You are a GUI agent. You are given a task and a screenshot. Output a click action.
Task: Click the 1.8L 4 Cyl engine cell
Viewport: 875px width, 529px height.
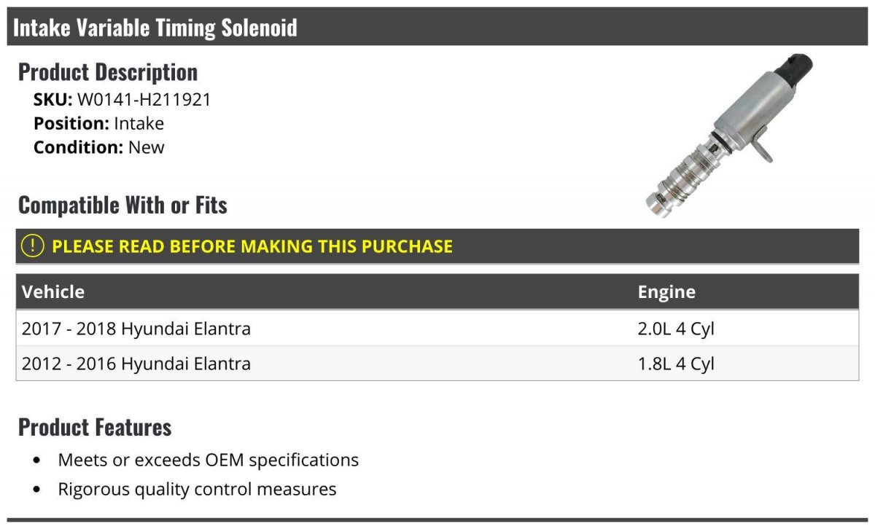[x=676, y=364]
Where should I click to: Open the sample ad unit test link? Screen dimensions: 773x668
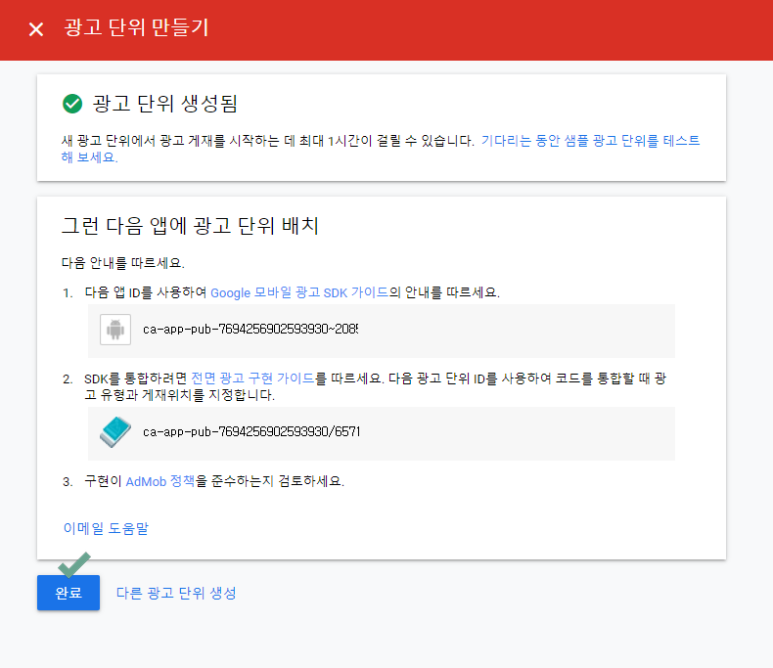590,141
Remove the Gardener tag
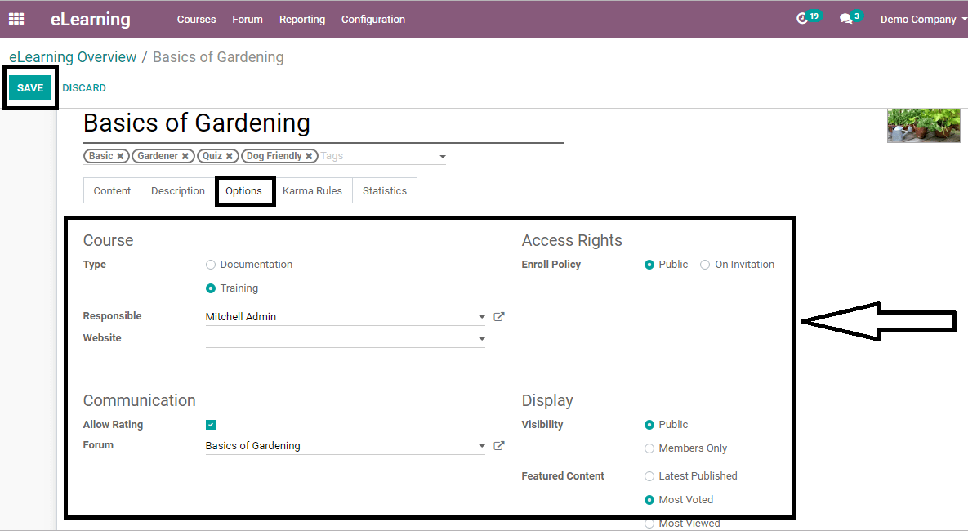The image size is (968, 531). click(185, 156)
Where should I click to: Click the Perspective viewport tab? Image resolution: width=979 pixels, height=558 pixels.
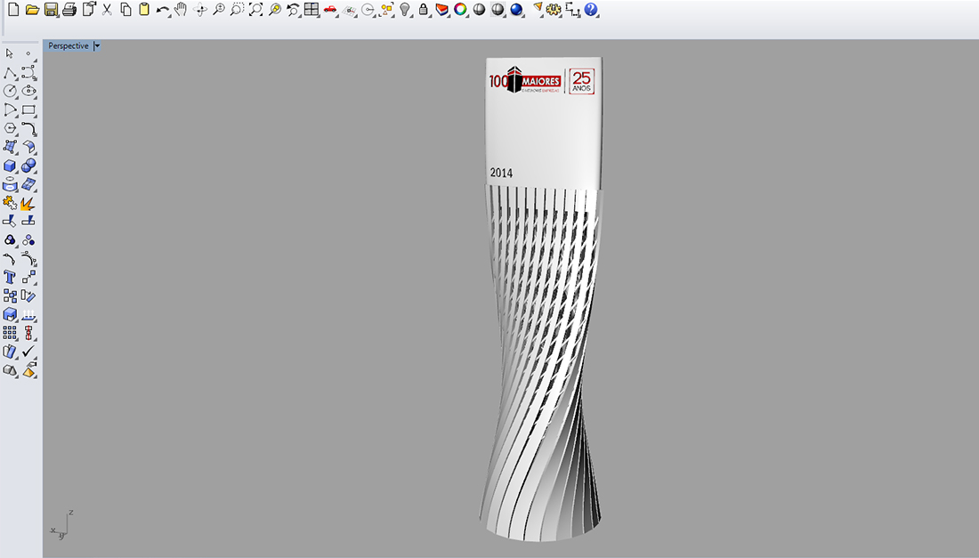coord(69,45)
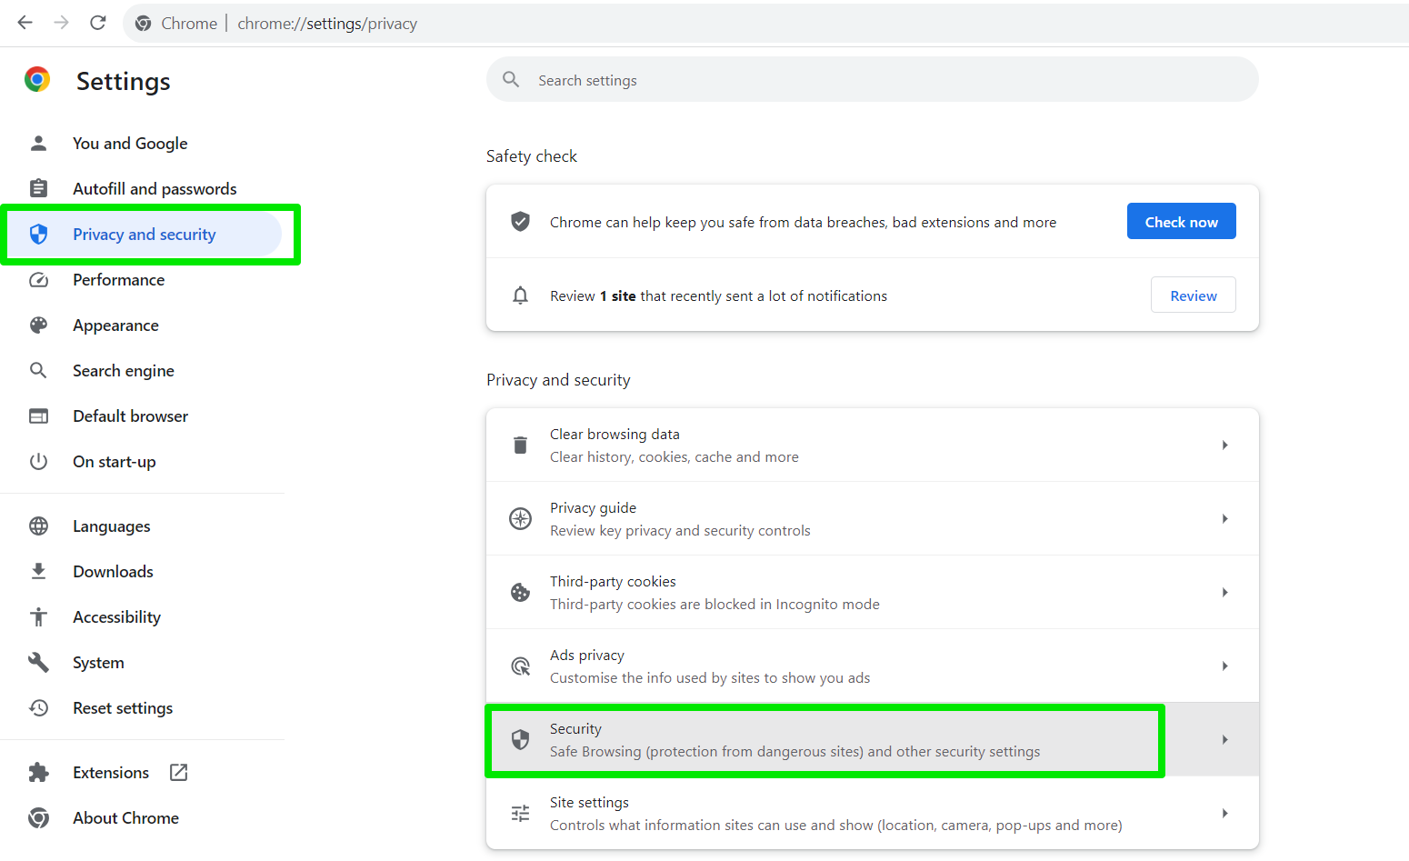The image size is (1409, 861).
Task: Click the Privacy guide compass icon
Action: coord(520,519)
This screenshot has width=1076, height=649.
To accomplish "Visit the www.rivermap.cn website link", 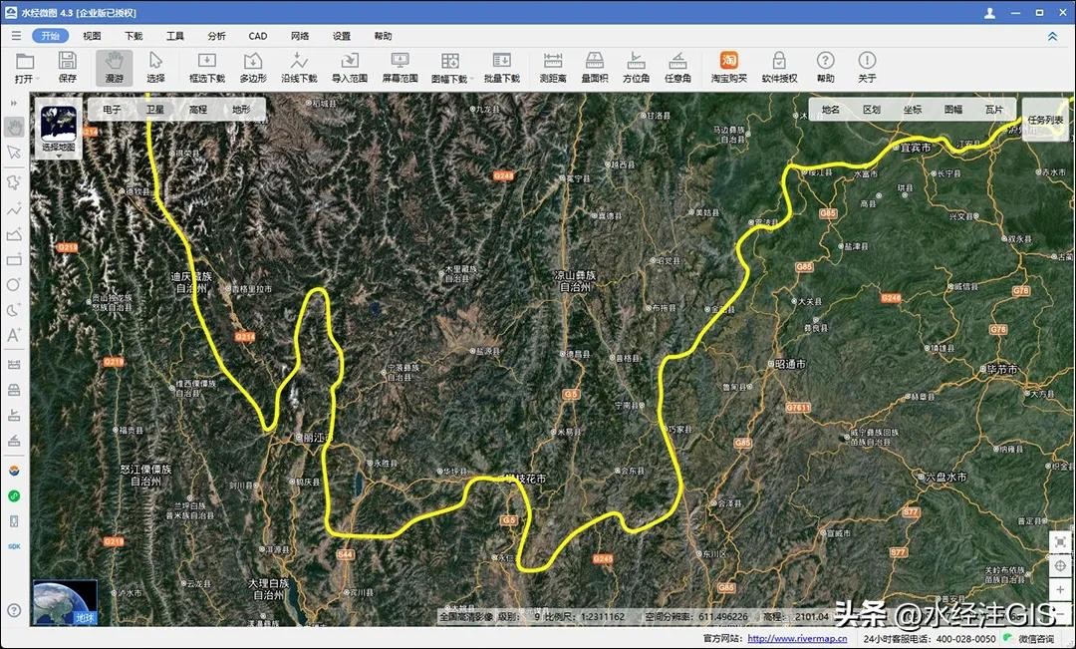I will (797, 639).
· · · ·
[EXERCISE BRIEF]:
Return only the number of lines in the data that contain "screenshot".

[RESULT OF THE TASK]:
2